Please copy out, without changes, the portion of the rows that opens with the line containing "Task: Select the 접수불가 radio for 배우자 row" and closes with the line containing "Action: [x=126, y=173]", both of those lines included. Leave the pictures out of your answer.

--- BEGIN ---

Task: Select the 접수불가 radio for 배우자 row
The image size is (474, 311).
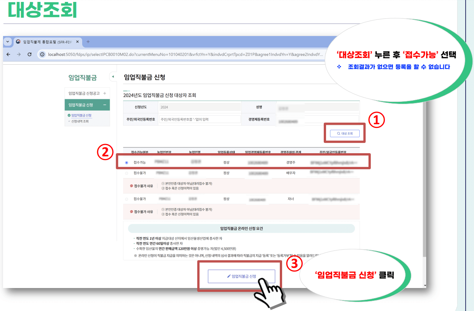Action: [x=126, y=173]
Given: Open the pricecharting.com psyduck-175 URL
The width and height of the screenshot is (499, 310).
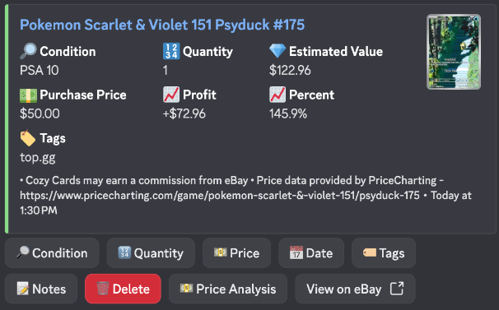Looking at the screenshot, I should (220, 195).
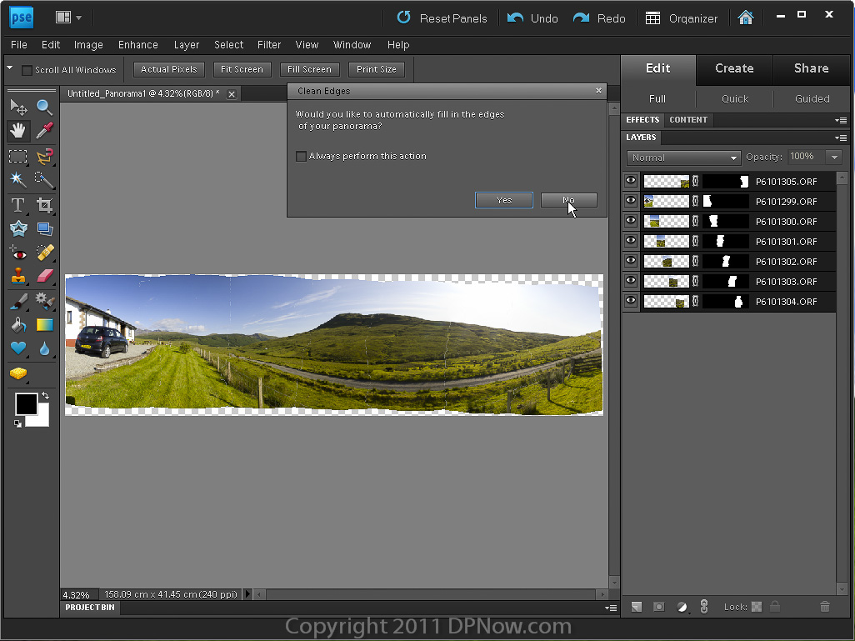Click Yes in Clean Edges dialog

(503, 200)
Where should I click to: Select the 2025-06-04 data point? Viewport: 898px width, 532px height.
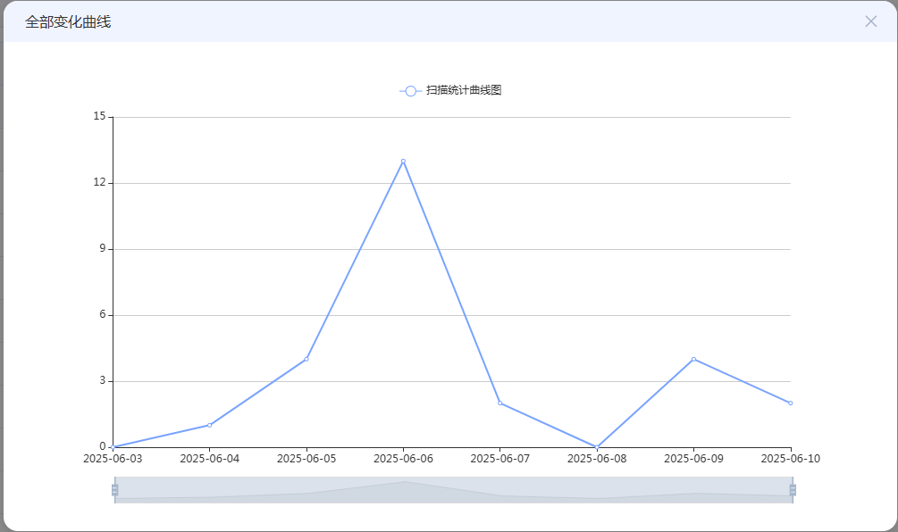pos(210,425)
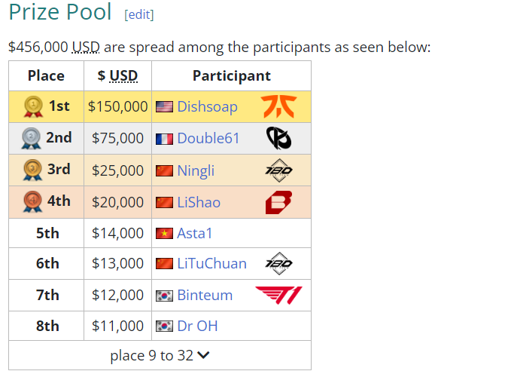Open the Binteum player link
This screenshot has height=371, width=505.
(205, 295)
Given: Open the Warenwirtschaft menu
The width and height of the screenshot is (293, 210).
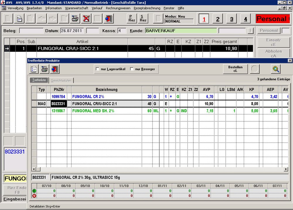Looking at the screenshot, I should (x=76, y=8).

--- END ---
--- BEGIN ---

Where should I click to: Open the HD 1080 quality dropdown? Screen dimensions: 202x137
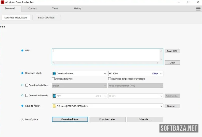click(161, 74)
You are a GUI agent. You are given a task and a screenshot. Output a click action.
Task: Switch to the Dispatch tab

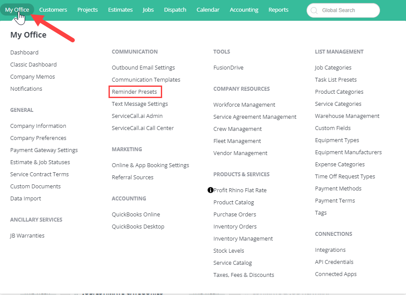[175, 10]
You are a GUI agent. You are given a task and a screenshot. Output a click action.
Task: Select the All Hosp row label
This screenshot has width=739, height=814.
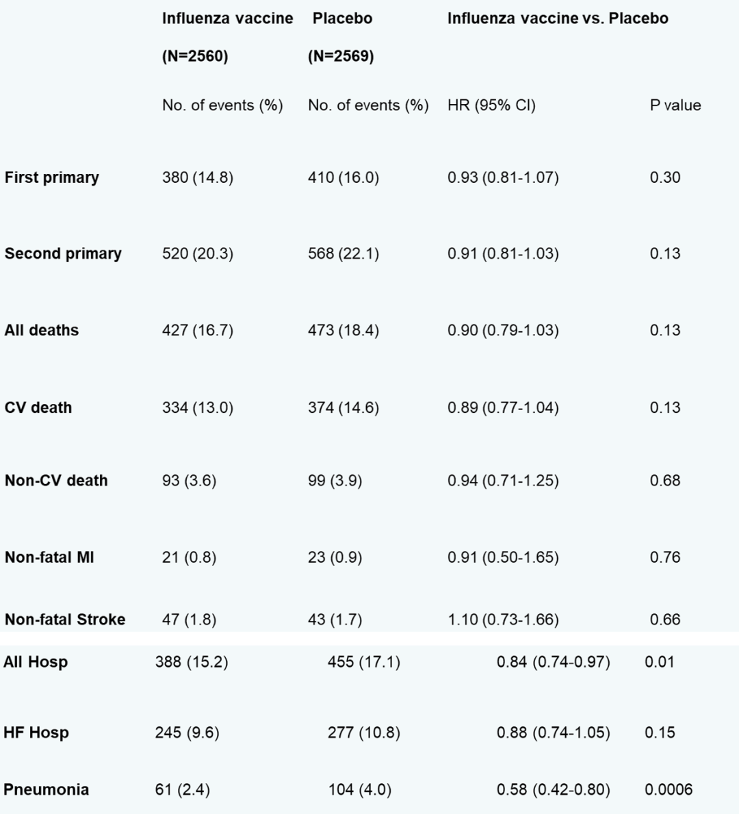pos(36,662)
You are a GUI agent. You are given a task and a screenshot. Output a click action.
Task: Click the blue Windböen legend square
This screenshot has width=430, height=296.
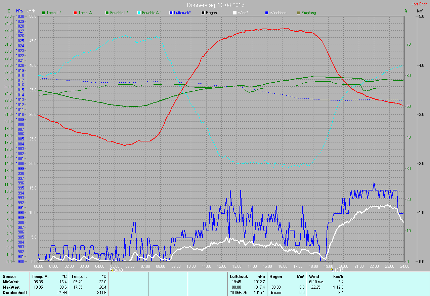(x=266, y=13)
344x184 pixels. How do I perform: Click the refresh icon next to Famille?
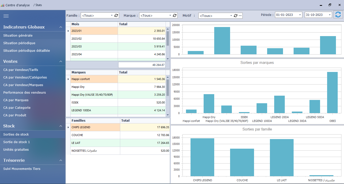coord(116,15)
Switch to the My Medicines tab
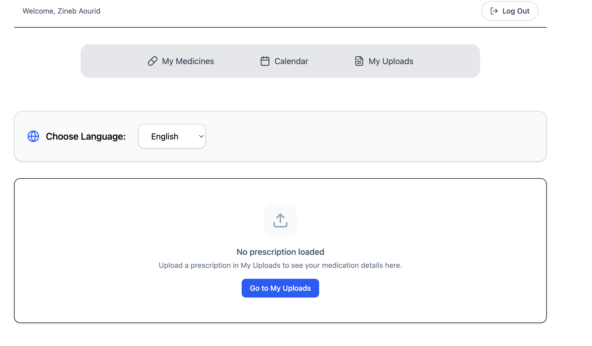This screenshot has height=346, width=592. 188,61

--- END ---

> [Full solution]
Task: Select the 접수불가 radio for 배우자 row
The image size is (474, 311).
Action: [x=126, y=173]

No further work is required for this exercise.